After the Inspection: Guide to OSHA Violations

Posted on 4/5/2016 by James Griffin

With OSHA civil penalties for employer safety violations set to increase up to 80% this year, successful safety inspections and audits are more important than ever in 2016.

Regardless of the amount OSHA can fine your business, every compliance officer who conducts workplace safety inspections follows certain standards for identifying violations, summarizing findings, and assessing penalties. In February, we posted a step-by-step guide to OSHA inspections. Today, we look at the types of citations OSHA inspectors may issue when they do identify unsafe conditions in the workplace.

End of the Inspection

The final step of a typical OSHA compliance inspection is the closing conference. During the closing conference, the OSHA compliance officer summarizes his or her findings, notes any violations discovered, and provides the employer with information about safety outreach and assistance programs.

Get more information about OSHA inspections here.

OSHA Violation Reports

If an OSHA inspector identifies any potential violations of OSHA law or regulation, the inspector must note it in his or her findings. For each alleged violation of OSHA standards, the inspector prepares a report (OSHA FORM 1B) describing the observed hazard, the danger to employees, any law or regulation the employer violated, and other relevant information as outlined in the OSHA Field Operations Manual.

Severity of OSHA Safety Violations

Not all work safety violations are created equal. OSHA categorizes violations based on severity. From least to most severe, OSHA cites employers for the following types of safety violations:

De Minimis Conditions—violations where an employer has implemented a safety measure other than that specified in regulation, but not one that immediately or directly impacts safety and health. Examples include minor variations in recordkeeping, testing, or inspection regulations or minor irregularities in the built environment.

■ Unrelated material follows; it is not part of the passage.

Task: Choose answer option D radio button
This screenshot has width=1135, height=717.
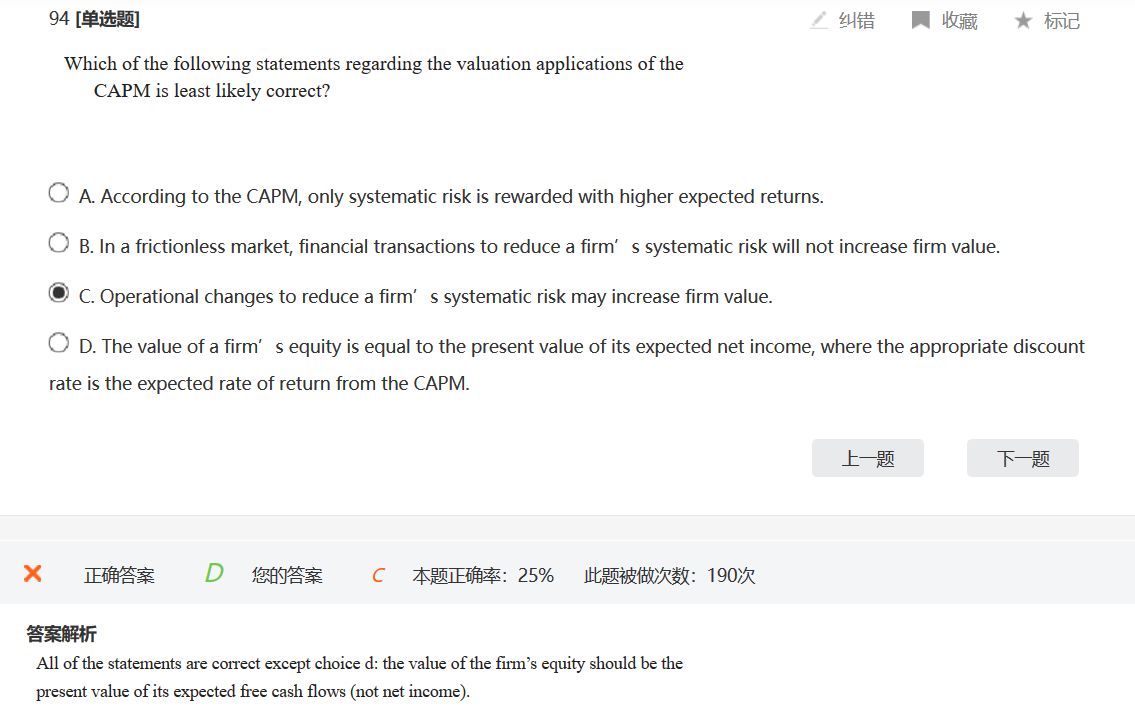Action: click(x=59, y=343)
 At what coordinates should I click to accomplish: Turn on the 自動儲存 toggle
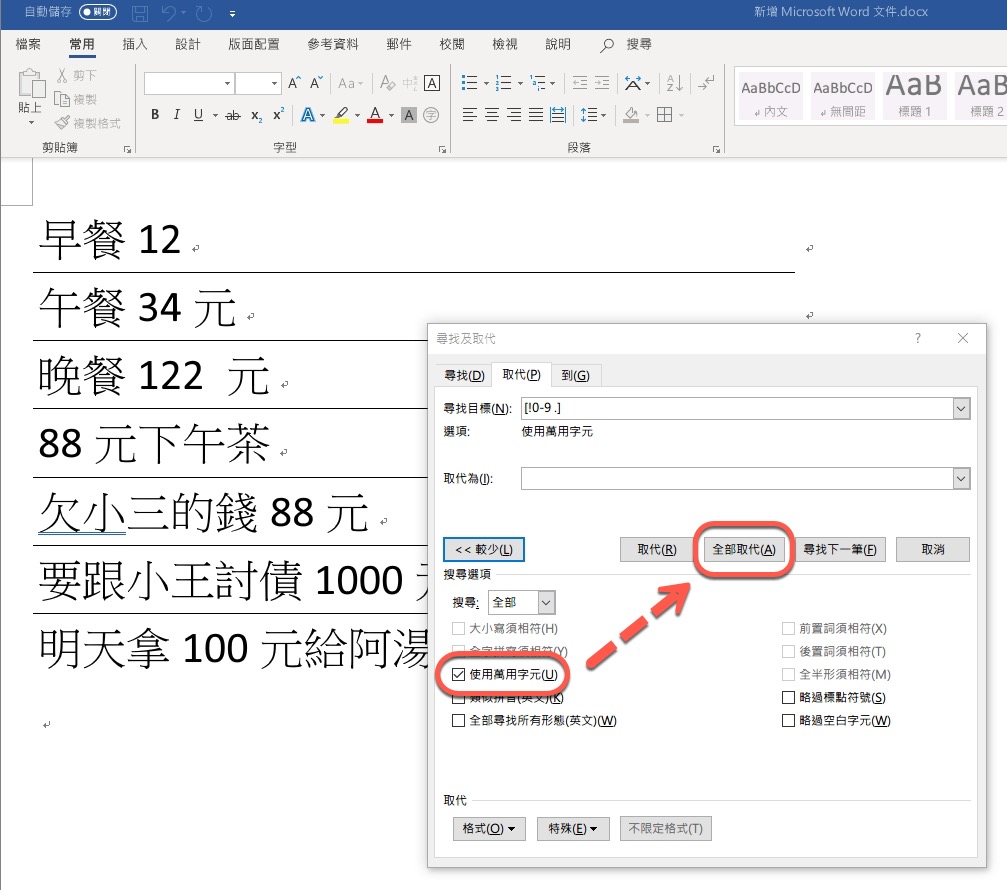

Other-than-Serious Violations—violations where any potential injury/harm is not likely to be serious enough to cause death or permanent injury.

Serious Violations—violations with a substantial probability that death or serious physical harm could result. Substantial probability of harm here does not mean the chance of something going wrong; it means the measure of how bad things could get if they went wrong. It’s more about the type of exposure or harm than the chance of harm.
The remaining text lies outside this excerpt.